Le cercueil recouvert de rotin était posé entre un grand portrait de celle qui fut un sex-symbol planétaire, large sourire, cheveux poivre et sel, sur fond bleu, et un autre où elle tient un bébé phoque dans ses bras.
Avant de commencer, le curé de Saint-Tropez, le père Jean-Paul Gouarin, a demandé à l’assistance de couper les téléphones, comme un symbole de la vie de celle qui fut traquée par les paparazzis.
La star, décédée des suites d’un cancer le 28 décembre à 91 ans, souhaitait des funérailles «sans chichi», avec des fleurs champêtres et une liste d’invités soigneusement sélectionnés par ses proches et sa fondation pour la protection des animaux, cause pour laquelle elle avait tourné le dos au cinéma en pleine gloire, à l’âge de 38 ans.
Son fils, Nicolas-Jacques Charrier, 65 ans, a porté, en pleurs, le cercueil et avait fait déposer une gerbe avec du mimosa, petits pompons jaunes typiques de la Riviera, avec pour seule inscription: «À maman». Sa venue, avec ses filles et petites-filles depuis Oslo, où il vit, restait un point d’interrogation tant il a entretenu une relation tumultueuse avec sa mère, qui s’était dite dénuée d’instinct maternel et l’avait laissé à son père, l’acteur Jacques Charrier, décédé en septembre.

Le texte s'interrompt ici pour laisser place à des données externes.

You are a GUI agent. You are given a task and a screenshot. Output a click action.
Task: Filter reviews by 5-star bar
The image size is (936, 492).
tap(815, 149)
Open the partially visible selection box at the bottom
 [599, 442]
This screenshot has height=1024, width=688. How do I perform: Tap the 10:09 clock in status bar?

Moments forts de la cérémonie, le Panis Angelicus chanté a capella par Mireille Mathieu et la sortie au son des guitares de Chico and the Gypsies, qui la qualifie de «grande sœur d’âme».
La sœur de «BB», Mijanou, 87 ans, qui n’a pu faire le déplacement depuis Los Angeles, a fait lire un message: «Je sens ta présence joyeuse et heureuse. S’il te plaît, reste avec moi jusqu’à ce que je te rejoigne».
Également présents, le défenseur des baleines Paul Watson, aux premières loges pour rendre hommage à cette passionaria de la cause animale, et la patronne du Rassemblement national (extrême droite) Marine Le Pen, venue à «titre amical».
La personnalité de l’ancienne actrice, plusieurs fois condamnée pour propos racistes et homophobes et proche de l’extrême droite, divise. Le gouvernement français était représenté par Aurore Bergé, ministre déléguée chargée de l’Égalité femmes-hommes. Le président Emmanuel Macron, que l’actrice n’appréciait guère, a fait porter avec son épouse une large gerbe.